[Entries drawn from a collection]
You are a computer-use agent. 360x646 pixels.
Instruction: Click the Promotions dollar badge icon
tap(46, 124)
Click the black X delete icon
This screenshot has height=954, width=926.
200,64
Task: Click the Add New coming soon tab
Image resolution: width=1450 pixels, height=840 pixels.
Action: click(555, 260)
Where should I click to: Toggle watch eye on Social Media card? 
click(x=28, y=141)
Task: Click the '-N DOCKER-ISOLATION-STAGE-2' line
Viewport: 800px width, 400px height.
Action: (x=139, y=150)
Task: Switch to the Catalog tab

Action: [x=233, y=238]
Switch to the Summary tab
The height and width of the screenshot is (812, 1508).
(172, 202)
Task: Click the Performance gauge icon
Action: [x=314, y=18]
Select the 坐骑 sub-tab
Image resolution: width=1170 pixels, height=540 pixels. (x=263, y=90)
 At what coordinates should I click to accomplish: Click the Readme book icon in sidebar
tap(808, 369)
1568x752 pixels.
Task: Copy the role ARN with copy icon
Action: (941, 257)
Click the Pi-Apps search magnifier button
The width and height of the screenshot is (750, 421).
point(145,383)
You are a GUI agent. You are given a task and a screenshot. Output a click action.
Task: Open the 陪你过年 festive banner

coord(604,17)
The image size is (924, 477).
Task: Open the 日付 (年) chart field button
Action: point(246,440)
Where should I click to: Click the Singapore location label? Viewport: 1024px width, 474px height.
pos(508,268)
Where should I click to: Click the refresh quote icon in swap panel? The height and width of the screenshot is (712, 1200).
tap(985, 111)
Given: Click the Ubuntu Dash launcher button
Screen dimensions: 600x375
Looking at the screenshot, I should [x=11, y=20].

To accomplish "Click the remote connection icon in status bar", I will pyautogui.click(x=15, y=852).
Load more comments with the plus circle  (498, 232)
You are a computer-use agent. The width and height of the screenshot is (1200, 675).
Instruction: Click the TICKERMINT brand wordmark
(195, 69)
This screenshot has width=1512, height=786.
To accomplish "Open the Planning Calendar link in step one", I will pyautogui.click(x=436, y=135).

Directive: Copy out the items word for word, beginning at the line that contains "Task: Click the Add New coming soon tab" and continuing through the last line of the items.

Solution:
Task: Click the Add New coming soon tab
Image resolution: width=1450 pixels, height=840 pixels.
Action: click(555, 260)
Where should I click to: Toggle watch eye on Social Media card? 
click(x=28, y=141)
Task: Click the '-N DOCKER-ISOLATION-STAGE-2' line
Viewport: 800px width, 400px height.
Action: (x=139, y=150)
Task: Switch to the Catalog tab

Action: [x=233, y=238]
Switch to the Summary tab
The height and width of the screenshot is (812, 1508).
(172, 202)
Task: Click the Performance gauge icon
Action: [x=314, y=18]
Select the 坐骑 sub-tab
Image resolution: width=1170 pixels, height=540 pixels. (x=263, y=90)
 At what coordinates should I click to accomplish: Click the Readme book icon in sidebar
tap(808, 369)
1568x752 pixels.
Task: Copy the role ARN with copy icon
Action: (941, 257)
Click the Pi-Apps search magnifier button
The width and height of the screenshot is (750, 421).
point(145,383)
You are a GUI agent. You are given a task and a screenshot. Output a click action.
Task: Open the 陪你过年 festive banner

coord(604,17)
The image size is (924, 477).
Task: Open the 日付 (年) chart field button
Action: point(246,440)
Where should I click to: Click the Singapore location label? Viewport: 1024px width, 474px height.
pos(508,268)
Where should I click to: Click the refresh quote icon in swap panel? The height and width of the screenshot is (712, 1200).
tap(985, 111)
Given: Click the Ubuntu Dash launcher button
Screen dimensions: 600x375
Looking at the screenshot, I should [x=11, y=20].

To accomplish "Click the remote connection icon in status bar", I will pyautogui.click(x=15, y=852).
Load more comments with the plus circle  (498, 232)
You are a computer-use agent. The width and height of the screenshot is (1200, 675).
Instruction: Click the TICKERMINT brand wordmark
(195, 69)
This screenshot has width=1512, height=786.
To accomplish "Open the Planning Calendar link in step one", I will pyautogui.click(x=436, y=135).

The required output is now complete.